Develop Training is seeing the first signs of success from a national training programme designed to champion women in the utilities industry.
The Women in Utilities success programme initially offered free places to eight female candidates keen to progress in this traditionally male-dominated industry.
Now, the first woman to be accepted on the programme last year, Annie Thompson (29), is celebrating a major promotion from her administrative role with Northern Gas Networks to managing contracts on gas holder demolition sites.
While she still has further days scheduled for completing her course, due to delays caused by the Covid pandemic, Annie believes her promotion would not have been possible without the excellent support provided by Develop at its Derby training centre.
And, after starting her new dream job earlier this month, she is urging any women with similar ambitions in any industry sector to go and do it.
“We need to squash these male-female stereotypes in this day and age,” she said. “It might feel daunting for many women to enter a traditionally male-dominated world – but it’s certainly not like it used to be any more.
“I’ve had absolutely no negative reactions on site – quite the opposite in fact.
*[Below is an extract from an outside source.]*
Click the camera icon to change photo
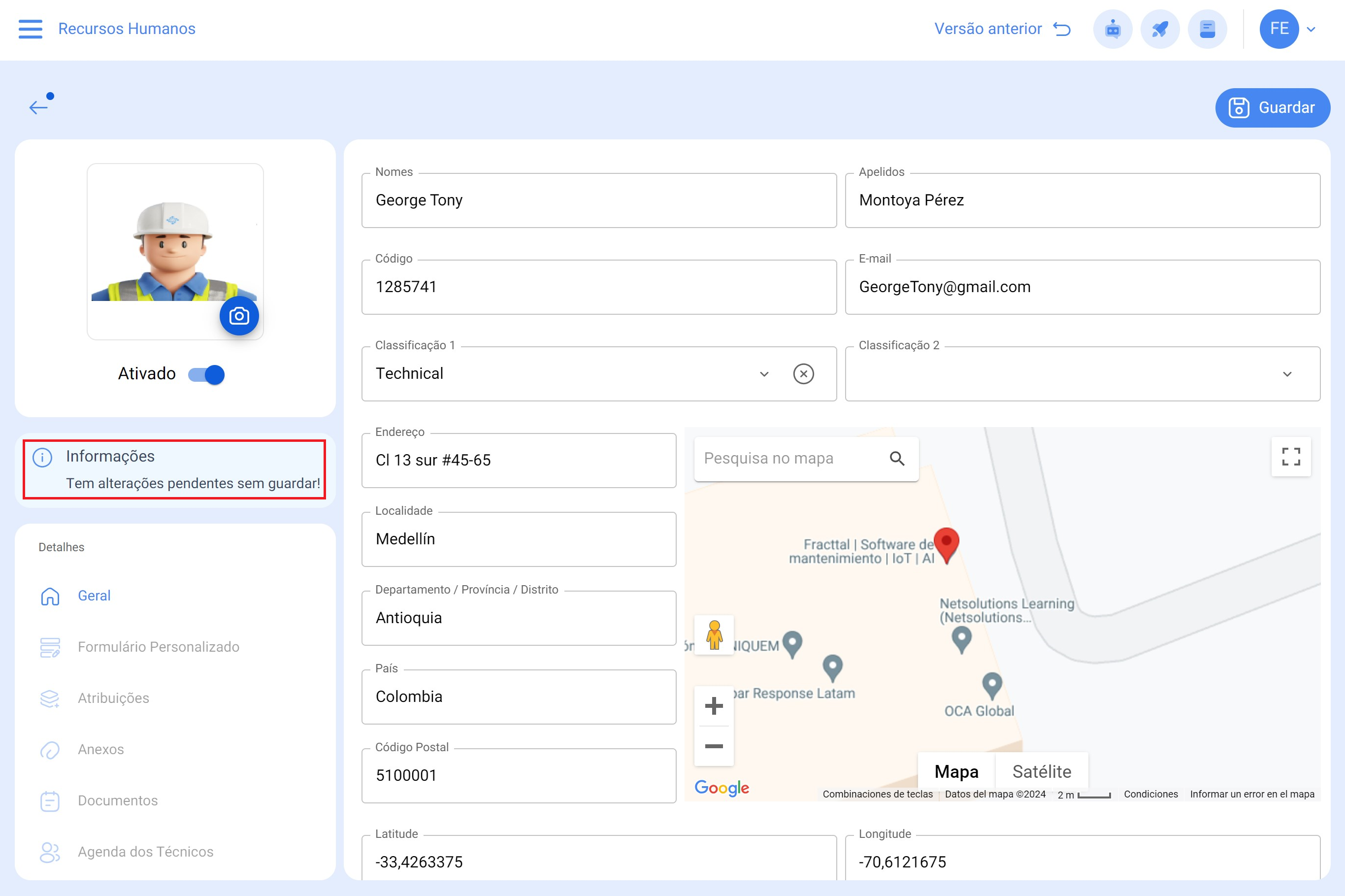The width and height of the screenshot is (1345, 896). point(239,315)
And even with me being less than five feet tall, often tumbling out of those big vans, nobody bats an eyelid.
“The training from Develop has been amazing, and the fact that they are willing to support women getting into these roles is just fantastic.”
Develop Training, part of the JTL Group, is one of the UK’s leading providers of compliance, technical and safety training. Based in Ascot Drive, Derby, it also has dedicated training centres in York, Romford, Swindon, Manchester, Linlithgow, in Scotland, and Lisburn, in Northern Ireland.
The brainchild behind the Women in Utilities success programme was Andy Holmes, business risk and assurance manager at Develop Training, who recognised the importance of increasing diversity and inclusion in the utilities industry.
This followed a study from the Energy and Utilities Skills Partnership which found that just 17 per cent of the workforce in the utilities sector were female, and 99 per cent of “craft” or technical roles were held by men. This compares with a UK workforce average of 47 per cent women.
Andy said: “Our Women in Utilities success programme is the first scheme of its type that we have undertaken.
“Straight away, we realised how important it was, not only for the eight women who agreed to take part, but also in the way it has helped us to re-evaluate our own training practices, to ensure they are as inclusive of as many people as possible.
“Everyone at Develop Training is delighted to hear that our programme has enabled Annie to get the job she really wanted within Northern Gas Networks. We wish her every success in the future.”